| MATERIAL TO PROCESS |
• • • • • • •

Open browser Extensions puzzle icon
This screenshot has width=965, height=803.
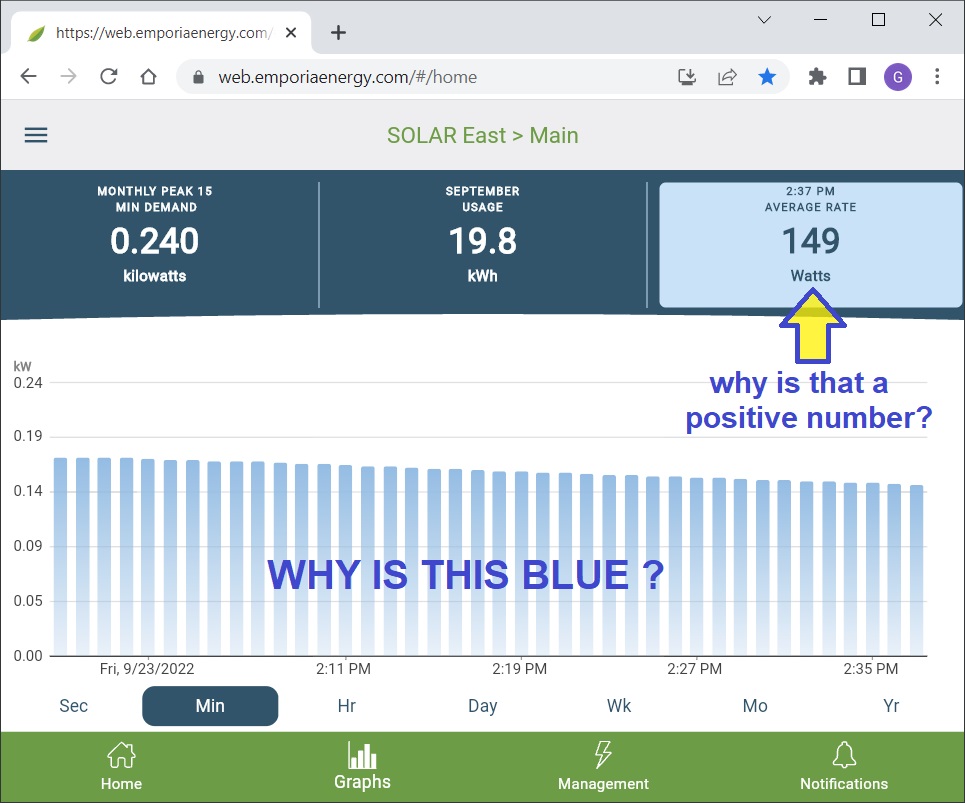click(817, 77)
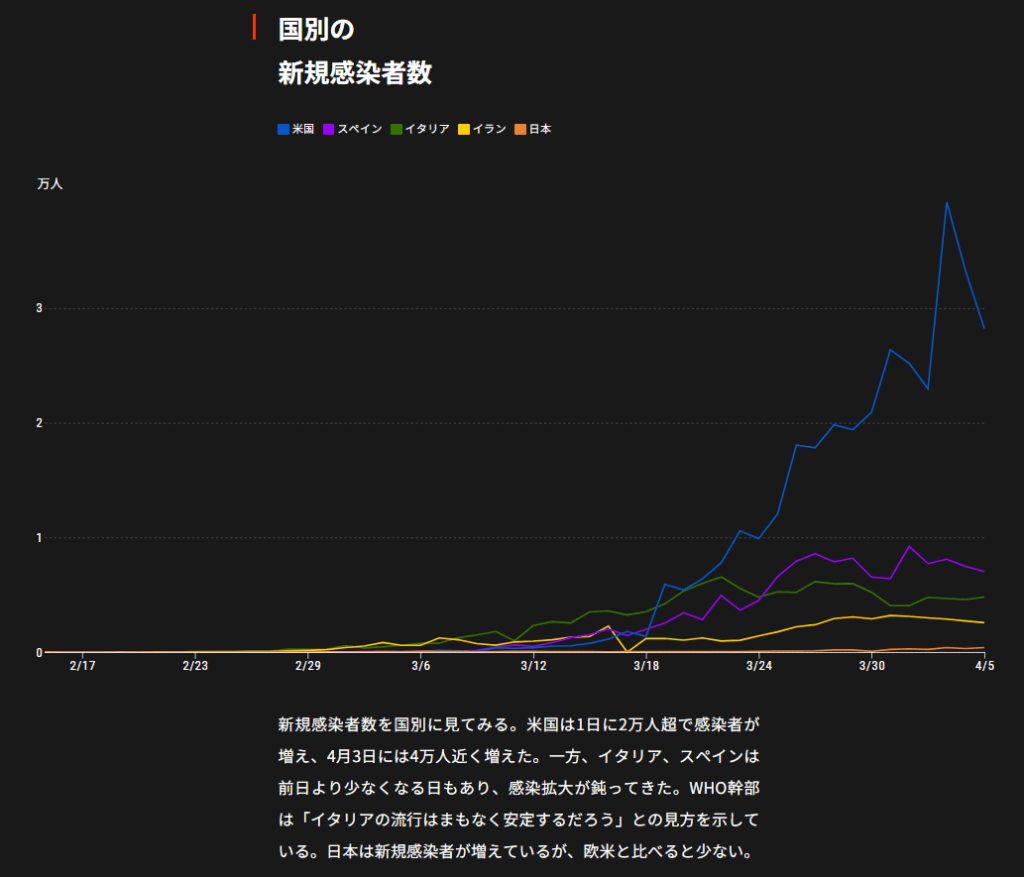Toggle the スペイン series legend label

click(x=359, y=129)
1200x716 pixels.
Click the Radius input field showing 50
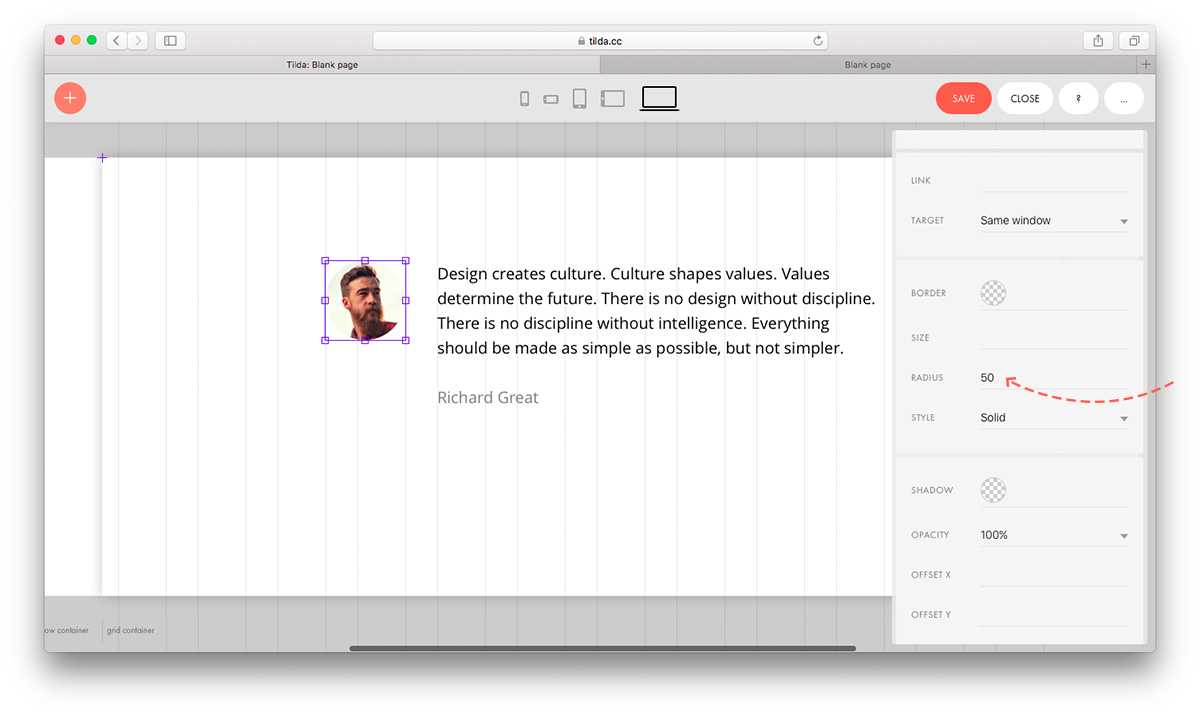pos(1054,378)
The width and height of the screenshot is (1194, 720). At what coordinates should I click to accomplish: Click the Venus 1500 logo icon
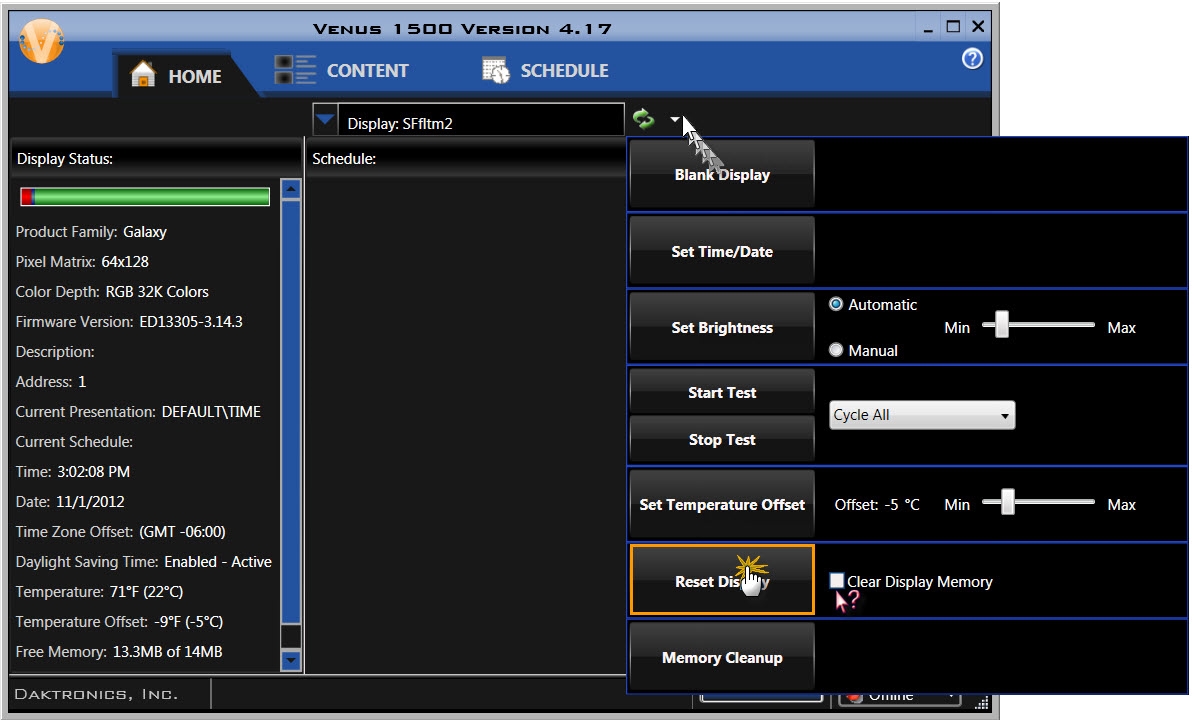tap(41, 39)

• • • • • • •

| TASK GOAL |
Convert the material above into a JSON list of strings, one string per line, omitting blank lines and leaving out the pictures.

| REPLY TO THE TASK |
[
  "Open browser Extensions puzzle icon",
  "This screenshot has width=965, height=803.",
  "click(817, 77)",
  "Toggle the スペイン series legend label",
  "click(x=359, y=129)",
  "1200x716 pixels.",
  "Click the Radius input field showing 50",
  "pos(1054,378)",
  "The width and height of the screenshot is (1194, 720). At what coordinates should I click to accomplish: Click the Venus 1500 logo icon",
  "tap(41, 39)"
]